ENTRIES SHOWN
****************************************

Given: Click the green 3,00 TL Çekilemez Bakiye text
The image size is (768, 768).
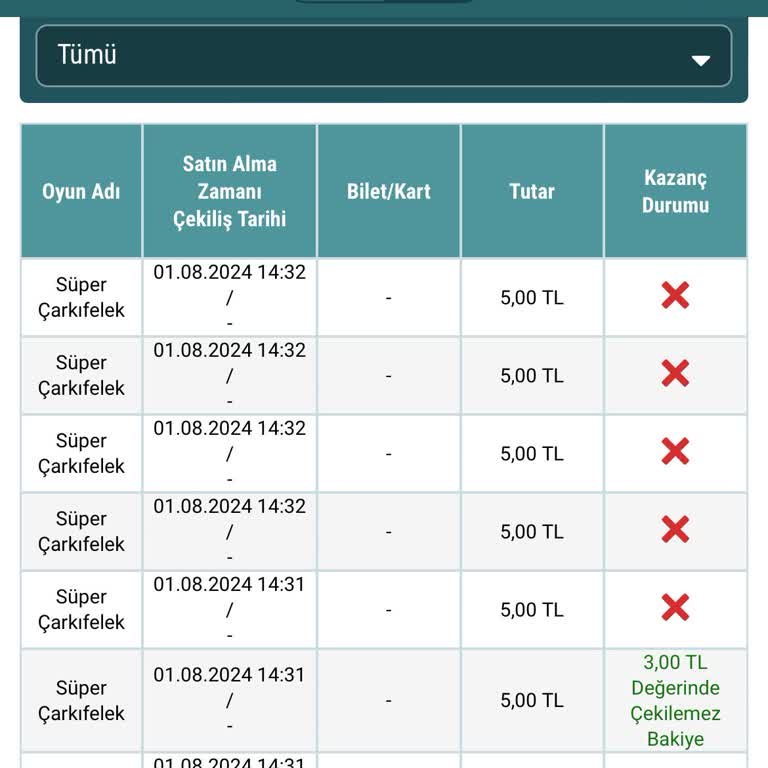Looking at the screenshot, I should (675, 700).
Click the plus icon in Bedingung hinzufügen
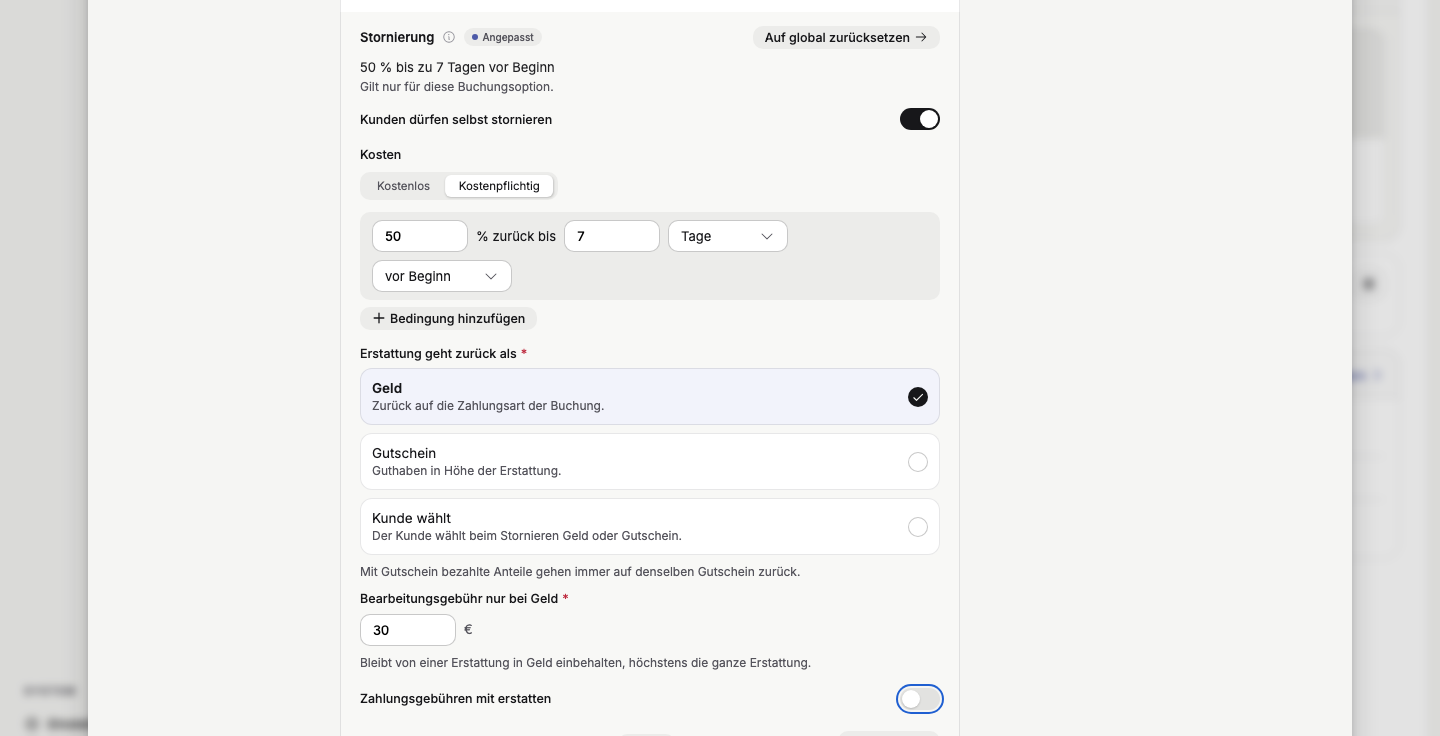Image resolution: width=1440 pixels, height=736 pixels. pyautogui.click(x=379, y=318)
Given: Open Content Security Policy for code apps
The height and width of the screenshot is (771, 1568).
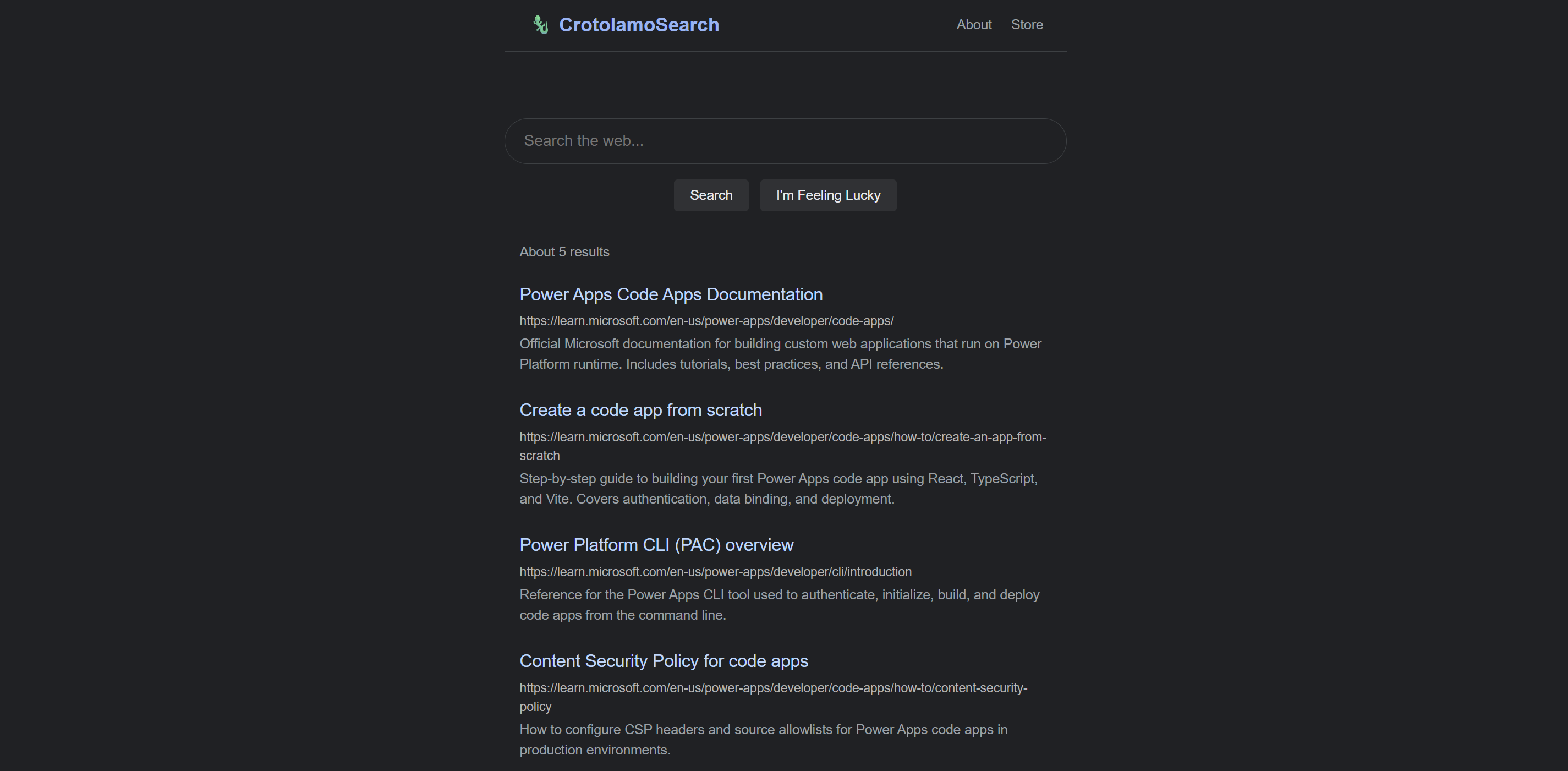Looking at the screenshot, I should tap(664, 661).
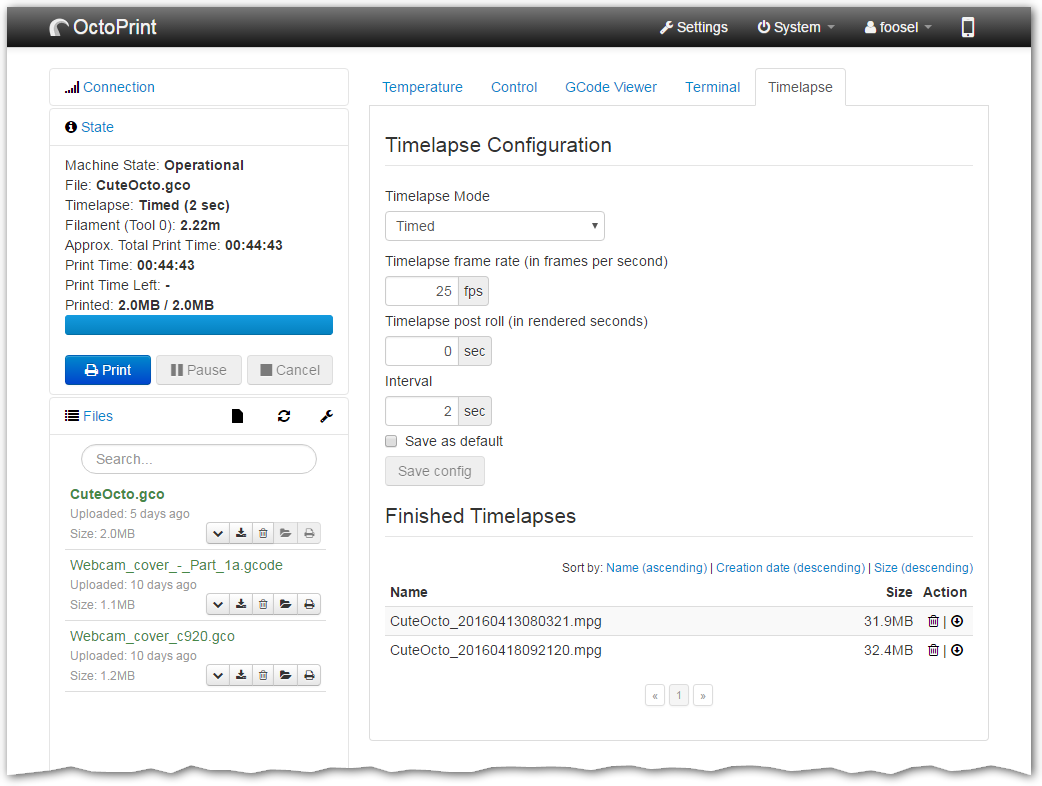This screenshot has height=786, width=1042.
Task: Click the print progress bar
Action: [x=198, y=325]
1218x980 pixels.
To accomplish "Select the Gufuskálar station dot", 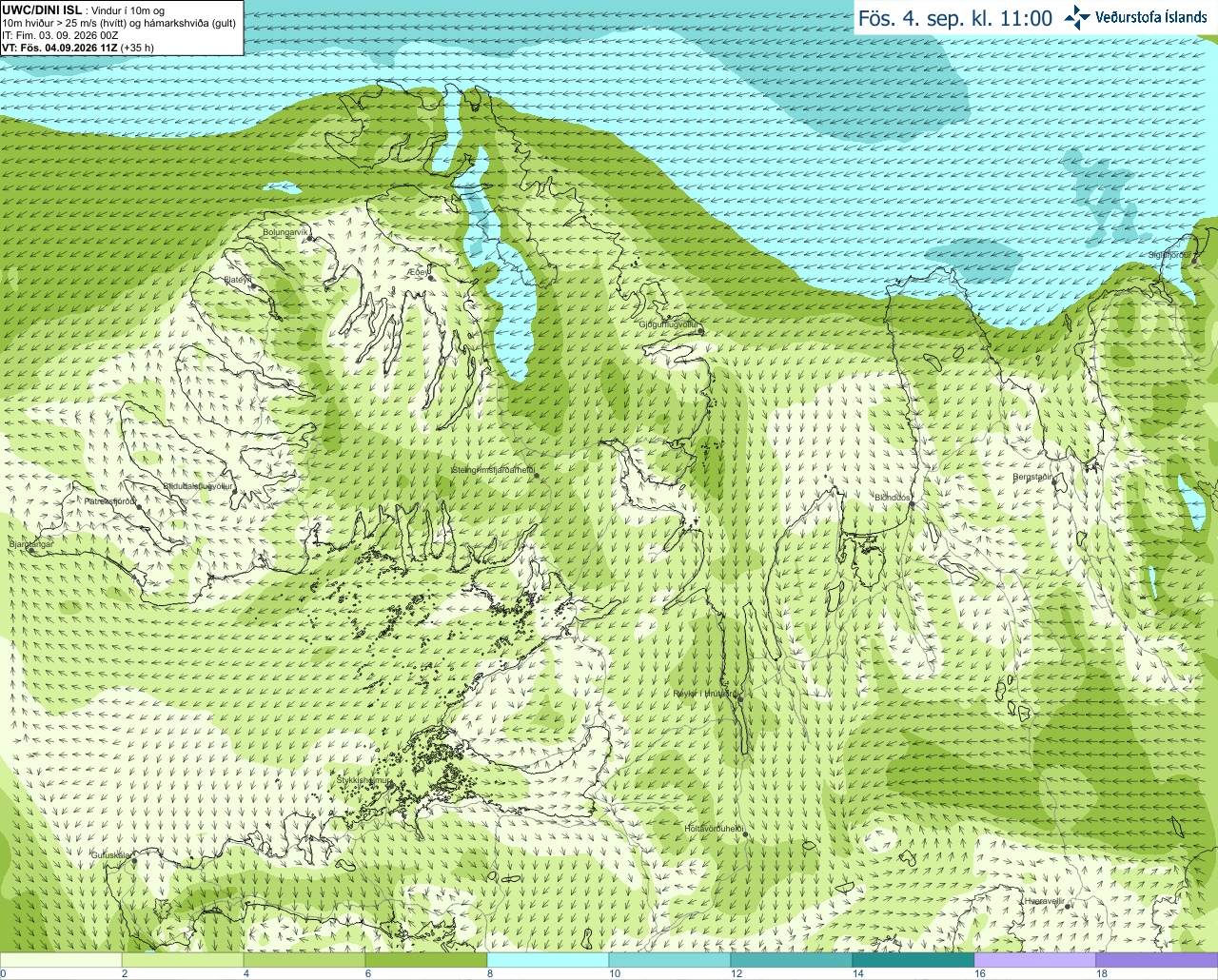I will coord(133,860).
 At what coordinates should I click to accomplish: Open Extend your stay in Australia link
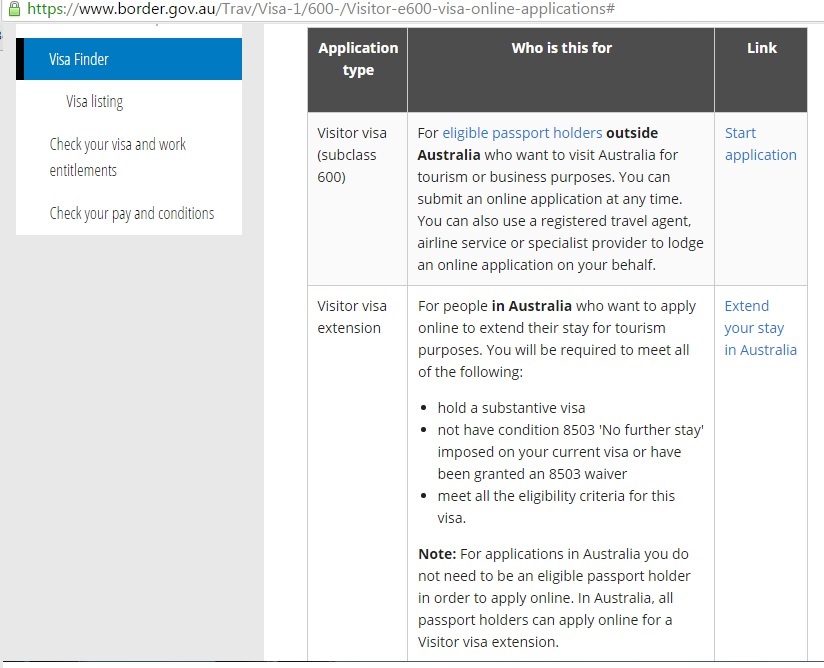pos(760,328)
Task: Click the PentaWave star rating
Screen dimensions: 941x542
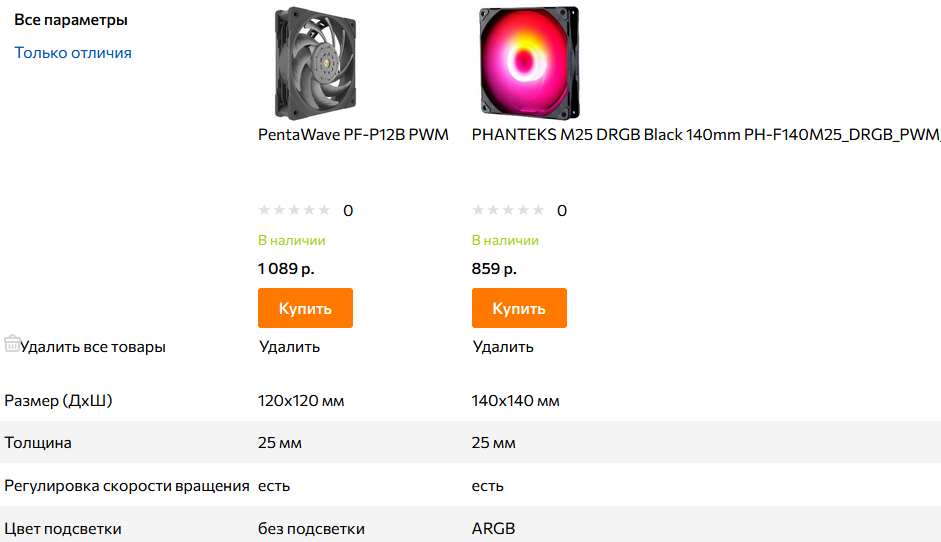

****************************************

PROBLEM DESCRIPTION
Reproduce every line above that contains the string "Given".

RESPONSE TO THIS EXERCISE
Given: Click the green 3,00 TL Çekilemez Bakiye text
Given: Open Content Security Policy for code apps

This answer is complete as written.